Is
there a revolt against the Israel Lobby brewing in Britain? A review of Peter Oborne's TV report Inside Britain's Israel
Lobby
Martin
Webster
December 8, 2009
It is not often
that one can, with pleasure, place on record that one was wrong in
expressing a particular opinion. But I can do this in the case of a TV
documentary film, Inside Britain's Israel Lobby, by the
journalist and political commentator Peter Oborne, broadcast on Monday
16th November by Britain's Channel 4, an independent network, as part of
its Dispatches series.
On the basis of
the pro-Zionism of his regular employers The Spectator and the
Daily Mail (extreme in the case of the former, moderate in the case
of the latter), and what I perceived to be his involvement with the
Zionist-inspired media puffing the British National Party (BNP) towards
its present situation — a pro-Israel populist party whose opposition to
multi-racialism has been replaced by an anti-Islam placebo — I had
predicted that Oborne's investigation of the Israel lobby would be a
damp squib at best, or disinformation at worst.
But I was wrong
about his film. It went to the heart of the exercise of Jewish power in
Britain. It established that this power is now so substantial and
pervasive that Jewry is able to manipulate key institutions of our
nation, in particular the governing Labour Party, the official
opposition Conservative Party, and the supposedly "independent and
impartial by law" BBC for the benefit of a foreign power: Israel.
Nobody who saw
the film could doubt that Zionist Jewry has been able to suborn many
people holding key positions with sundry organs of the British nation
who have a duty imposed by patriotism, honor and, in some cases, by law
to uphold British national sovereignty, political independence and
democratic freedoms.
In my view
these creatures have become 'Shabbas Goyim' who, in return for
career enhancement and/or cash, serve the interests of World Jewry in
all its locations and
apparitions and not just, as Oborne shows, the state of Israel.
I will leave to
another article the information I have about a cohort of non-Jewish
pro-Zionist journalists, mainly employed by Tory-supporting papers,
which made me expect the worst from Dispatches film before I saw
it.

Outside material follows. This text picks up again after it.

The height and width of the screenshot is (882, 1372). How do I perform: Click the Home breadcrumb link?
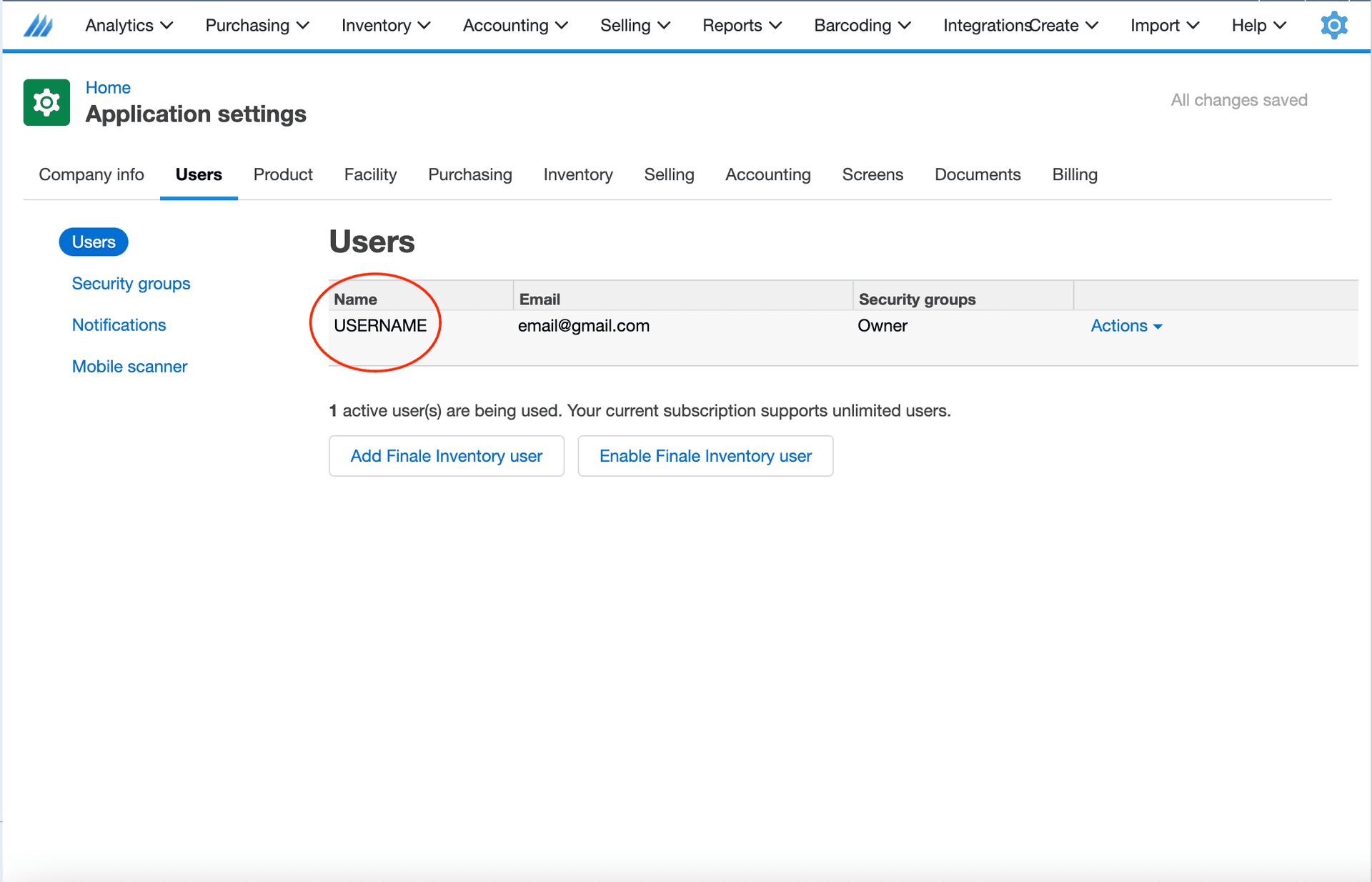click(108, 87)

This information, considered in tandem with the film, provides us
with a glimmer of hope that Oborne's desertion from the cohort and his
exposure of the Israel Lobby may be part of a wider revolt by
journalists against the relentless effort by Zionist Jews to control
their output in a way that puts Jewry and Israel above criticism.
The purpose of
this article is to provide a taste of Oborne's research and to comment
on it. My review is based on seeing his film when broadcast, supported
by the
full
text of Oborne's Dispatches commentary. This was
posted in the
"Our Kingdom — power and liberty in
Britain" section of the
Open Democracy web site, where it
appears to be a pamphlet by Oborne and one James Jones. No title,
publisher, publication date or ISBN number is given so it may be
awaiting publication in hard copy form. With Oborne's text the site has
also posted a
Foreword by the Jewish anti-Zionist campaigner
Antony Lerman explaining why he assisted Oborne with the
Dispatches report. Any ambiguities may be resolved by those who
have 50 minutes to spare by resort to the
YouTube posting of the
film. Unfortunately that posting has an embedded block against
downloading.
I will, of
course, intrude my own digressions into my review of Oborne's work, but
will take pains to separate my information and opinions from his. I may
have knowledge of matters either unknown to him or which, due to
constraints of time or a wish to avoid accusations "anti-Semitism," he
was unable to mention.
The Lobby and the Conservative Party
Despite two
very recent public opinion polls which indicate that that the general
election next Spring is likely to produce a "hung parliament", the
psephological wisdom
prevailing for the past two years has it that the Conservative Party,
led by David Cameron, is likely to subject the current Labour Party
government, led by Gordon Brown, to a landslide defeat.
It was in this
context, coupled with David Cameron's cringing performance at this
year's annual luncheon staged by the Conservative Friends of Israel
(CFI) — which Oborne believes to be the best-funded lobbying group at
Westminster — that his commentary began by dealing with Zionist
manipulation of the Tory Party:
Every year, in a central London hotel,
a very grand lunch is thrown by the Conservative Friends of Israel. It
is often addressed by the Conservative leader of the day. Many members
of the shadow cabinet make it their business to be there along with a
very large number of Tory peers and prospective candidates, while the
Conservative MPs present amount to something close to a majority of the
parliamentary party. It is a formidable turnout.